On the other end of the scale, Kate Goodin, one of our ace gear testers, and the lead writer for our forthcoming Kids’ Snowshoe Review tells us: “My first pair of snowshoes were awful. I tolerated them for two years because I loved snowshoeing and didn’t know there were options. They had VERY tight toe cords with just enough swing to give a real catapult effect. They flung snow between my legs, up my back, onto the back of my head and, often, down the back of my jacket as it came back to earth from on high. After every snowshoe outing, my thighs were red, raw, and frozen. It was not pleasant in the least. Discovering snowshoes with full rotating toe cords was like discovering you could buy a car with a roof to keep the snow off.”
Needless to say, the EasternSlopes.com editorial staff strongly recommends a freely pivoting, “rotating” toe cord for the highly variable snow conditions we encounter in the east. It’s simply a better all-purpose design. If you are going to run a lot on your snowshoes, stick mainly to packed trails and don’t mind getting pelted with snow with each step, choose “tight” toe cords. And if you want to do a lot running and occasional backcountry use, well, not all “tight” toe cords are created equal. Some are tighter than others, flip more snow than others.

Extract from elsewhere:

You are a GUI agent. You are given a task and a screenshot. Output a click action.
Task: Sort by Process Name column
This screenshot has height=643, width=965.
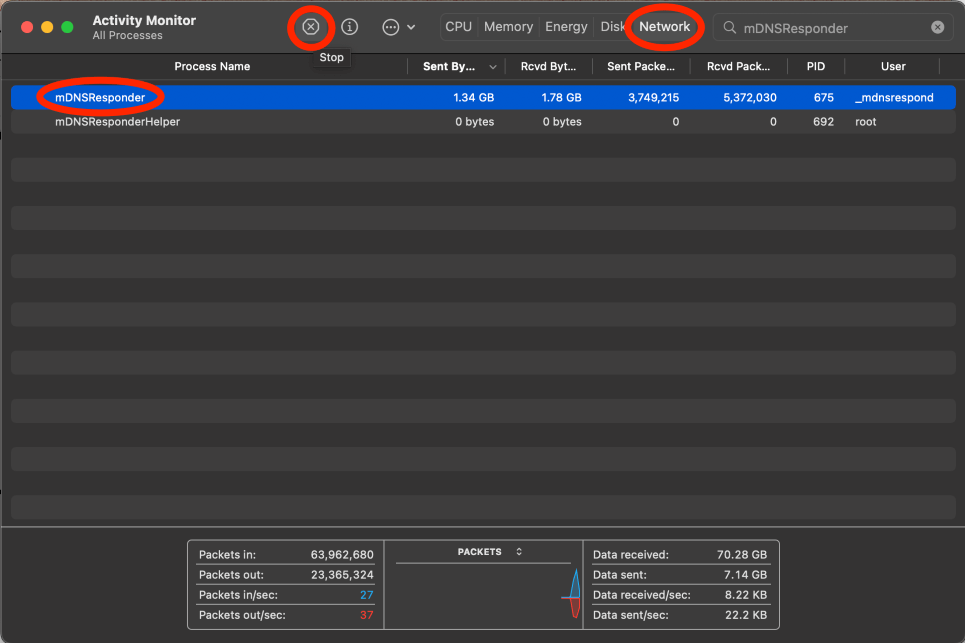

The one exception to that rule is if you do most of your hiking in thick softwoods, where you’re likely to have to clamber over a lot of blowdowns. This is the one time that a tighter toe cord can be a help; it makes it easier to get the snowshoe over a downed tree, and the snow is often not as deep in those areas. Think carefully before you decide that you fit this category, though; if you hike a ways through fields or open hardwoods to get to those areas, you’ll be so tired before you get to the woods that you won’t be able to get over the downed trees anyway!

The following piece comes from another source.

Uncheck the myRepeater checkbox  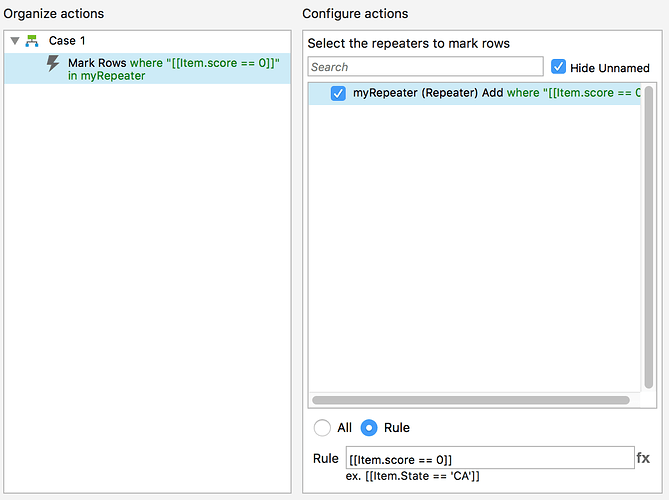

How To Pick The Right Snowshoes For You: Size Matters
Every snowshoe manufacturer and even some retailers offer charts to help you pick the right size snowshoe for you. They are always based on weight, which is absolutely correct. The more you weigh, the more flotation you need. And bigger snowshoes mean more surface area and more flotation.
For running on packed trails, the rule of thumb is simple: choose the smallest shoe you can possibly get away with. Smaller shoes are lighter and less cumbersome, will let you travel faster and farther in ideal conditions. General use is another matter entirely.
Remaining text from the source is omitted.